Certainly! Imagine you have $K=2^k$ copies of the search oracle $U_S$ that you can use. Normally, you'd search by iterating the action
$$
H^{\otimes n}(\mathbb{I}_n-2|0\rangle\langle 0|^{\otimes n})H^{\otimes n}U_S,
$$
starting from an initial state $(H|0\rangle)^{\otimes n}$. This takes time $\Theta(\sqrt{N})$. (I'm using $\mathbb{I}_n$ to denote the $2^n\times 2^n$ identity matrix.)
You could replace this with $2^k$ parallel copies, each indexed by an $x\in\{0,1\}^k$, using
$$
\left(\mathbb{I}_k\otimes H^{\otimes (n-k)}\right)\mathbb{I}_k\otimes(\mathbb{I}_{n-k}-2|0\rangle\langle 0|^{\otimes (n-k)})\left(\mathbb{I}_k\otimes H^{\otimes (n-k)}\right)U_S
$$
and starting from a state $|x\rangle(H|0\rangle)^{\otimes(n-k)}$
The time required for running these would be reduced to $O(\sqrt{N/K})$, at the cost of requiring $K$ times more space.

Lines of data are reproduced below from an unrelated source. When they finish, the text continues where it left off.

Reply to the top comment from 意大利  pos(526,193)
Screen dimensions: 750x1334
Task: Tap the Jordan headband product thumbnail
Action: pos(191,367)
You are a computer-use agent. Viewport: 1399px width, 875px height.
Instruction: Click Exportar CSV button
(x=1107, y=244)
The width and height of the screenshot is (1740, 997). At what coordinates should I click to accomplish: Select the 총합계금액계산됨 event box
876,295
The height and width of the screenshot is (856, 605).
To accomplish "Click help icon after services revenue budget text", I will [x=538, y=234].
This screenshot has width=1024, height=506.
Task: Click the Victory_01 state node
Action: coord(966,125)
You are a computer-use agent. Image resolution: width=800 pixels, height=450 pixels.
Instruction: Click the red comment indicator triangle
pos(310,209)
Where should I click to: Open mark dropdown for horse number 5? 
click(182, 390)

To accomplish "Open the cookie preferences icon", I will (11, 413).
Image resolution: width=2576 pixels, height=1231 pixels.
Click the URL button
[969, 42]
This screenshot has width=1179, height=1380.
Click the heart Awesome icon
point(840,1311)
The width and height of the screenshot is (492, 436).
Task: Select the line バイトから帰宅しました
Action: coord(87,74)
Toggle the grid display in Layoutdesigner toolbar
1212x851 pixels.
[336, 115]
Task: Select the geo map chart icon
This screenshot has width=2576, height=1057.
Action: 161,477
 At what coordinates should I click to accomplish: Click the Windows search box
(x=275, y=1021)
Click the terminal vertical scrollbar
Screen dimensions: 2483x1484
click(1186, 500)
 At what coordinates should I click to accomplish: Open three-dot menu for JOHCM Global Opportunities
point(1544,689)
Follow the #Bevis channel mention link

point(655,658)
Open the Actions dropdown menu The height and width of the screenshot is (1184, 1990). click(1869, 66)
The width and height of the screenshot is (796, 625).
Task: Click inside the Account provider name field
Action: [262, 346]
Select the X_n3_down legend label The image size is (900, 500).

In a scaling sense, one might consider this an irrelevant result. If you have a fixed number of oracles, $K$, then you get a fixed ($\sqrt{K}$) improvement (just like, if you have $K$ parallel classical cores, the best improvement you can get is a factor of $K$), and that does not change the scaling. But it does change the fundamental running time. We know that Grover's algorithm is exactly optimal. It takes the absolute minimum time possible with a single oracle. So, knowing that you get a $\sqrt{K}$ improvement in time is useful with regards to that benchmark of a specific running time at a specific value of $N$.